Now that we’ve learned the basic concepts for data mining, we’re ready to do some REAL data mining. To do this, we need real data. Where do we get data for practice? Kaggle is the right place to go. A large amount of data and even code that uses it is shared in Kaggle. There’s also a community where you can post questions and answers, and a ‘contest’ to find a better solution.
How to use Kaggle better? If you install Kaggle API, you can download the data easily and participate the contests easily. In this article, we will go through step by step installation of Kaggle API using Anaconda and Google Colab.

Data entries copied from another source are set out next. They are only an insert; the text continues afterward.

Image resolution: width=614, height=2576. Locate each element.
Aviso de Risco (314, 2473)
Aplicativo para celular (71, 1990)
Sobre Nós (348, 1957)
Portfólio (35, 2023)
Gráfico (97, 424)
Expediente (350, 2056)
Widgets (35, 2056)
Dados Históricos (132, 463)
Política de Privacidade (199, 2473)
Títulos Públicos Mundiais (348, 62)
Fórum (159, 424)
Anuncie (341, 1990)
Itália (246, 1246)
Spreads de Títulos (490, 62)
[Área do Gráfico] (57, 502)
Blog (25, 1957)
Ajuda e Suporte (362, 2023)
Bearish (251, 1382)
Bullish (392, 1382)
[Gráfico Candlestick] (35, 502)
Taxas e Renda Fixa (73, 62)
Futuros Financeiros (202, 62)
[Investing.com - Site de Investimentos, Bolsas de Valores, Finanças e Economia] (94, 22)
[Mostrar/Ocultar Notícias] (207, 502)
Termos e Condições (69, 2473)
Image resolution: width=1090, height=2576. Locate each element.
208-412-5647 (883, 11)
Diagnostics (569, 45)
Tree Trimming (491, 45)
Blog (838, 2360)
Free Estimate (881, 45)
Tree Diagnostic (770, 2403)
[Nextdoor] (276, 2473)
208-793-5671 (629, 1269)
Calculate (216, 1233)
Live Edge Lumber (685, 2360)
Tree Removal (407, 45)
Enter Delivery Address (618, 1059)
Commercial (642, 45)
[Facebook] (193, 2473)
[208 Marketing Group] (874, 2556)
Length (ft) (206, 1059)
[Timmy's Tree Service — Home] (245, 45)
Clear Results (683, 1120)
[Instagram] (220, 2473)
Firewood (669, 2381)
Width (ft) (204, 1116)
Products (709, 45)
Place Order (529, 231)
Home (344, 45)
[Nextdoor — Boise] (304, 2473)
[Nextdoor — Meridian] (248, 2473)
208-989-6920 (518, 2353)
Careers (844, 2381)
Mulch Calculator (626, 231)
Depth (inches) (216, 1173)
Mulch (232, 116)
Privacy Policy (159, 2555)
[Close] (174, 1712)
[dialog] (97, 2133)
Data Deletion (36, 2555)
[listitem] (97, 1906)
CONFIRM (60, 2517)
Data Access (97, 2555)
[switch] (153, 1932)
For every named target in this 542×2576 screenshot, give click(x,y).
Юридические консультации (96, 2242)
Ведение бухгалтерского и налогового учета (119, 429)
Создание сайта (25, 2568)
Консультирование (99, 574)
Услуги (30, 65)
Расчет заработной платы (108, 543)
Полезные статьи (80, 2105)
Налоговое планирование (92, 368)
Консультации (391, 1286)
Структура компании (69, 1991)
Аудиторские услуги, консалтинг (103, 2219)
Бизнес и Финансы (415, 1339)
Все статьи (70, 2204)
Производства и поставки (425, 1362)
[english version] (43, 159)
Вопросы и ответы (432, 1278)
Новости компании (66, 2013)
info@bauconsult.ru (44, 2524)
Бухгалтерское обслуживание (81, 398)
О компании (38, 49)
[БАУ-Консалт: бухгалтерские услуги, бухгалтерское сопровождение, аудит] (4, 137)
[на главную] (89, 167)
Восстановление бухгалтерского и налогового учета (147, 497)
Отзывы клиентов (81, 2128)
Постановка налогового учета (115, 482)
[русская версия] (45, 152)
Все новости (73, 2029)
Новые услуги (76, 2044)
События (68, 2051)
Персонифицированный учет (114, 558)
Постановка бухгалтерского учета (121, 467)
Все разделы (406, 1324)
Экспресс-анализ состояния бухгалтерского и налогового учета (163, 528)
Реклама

■ Sign up for Kaggles and get API tokens
Go to the Kaggle site and sign up. It is easy to sign up via Google ID. When you log in, there is duck on the upper right corner. Clicking on the image will lead you to enter Your Profile.
Click Account section, then scroll down a bit to find API section. Click Create New API Token to download the kaggle.json file.
If you open the kaggle.json file via notepad, you will see a username and key. User name is literally the name of your kaggle, and the key is a password and this should not be disclosed elsewhere. (If it’s leaked or you want to change the key value for some other reason, you can click and regenerate the Expire API Token next to the Create New API Token button.)
■ Kaggle installation
Now you need to open a terminal, such as a Windows PowerShell or Anaconda Prompt, to install the Kaggle. Type this as follows:
conda install -c conda-forge kaggle
When you hit the command, the explanation pops up. If you enter y and you’re done! If installation is successful, you will see ‘done‘ on the screen.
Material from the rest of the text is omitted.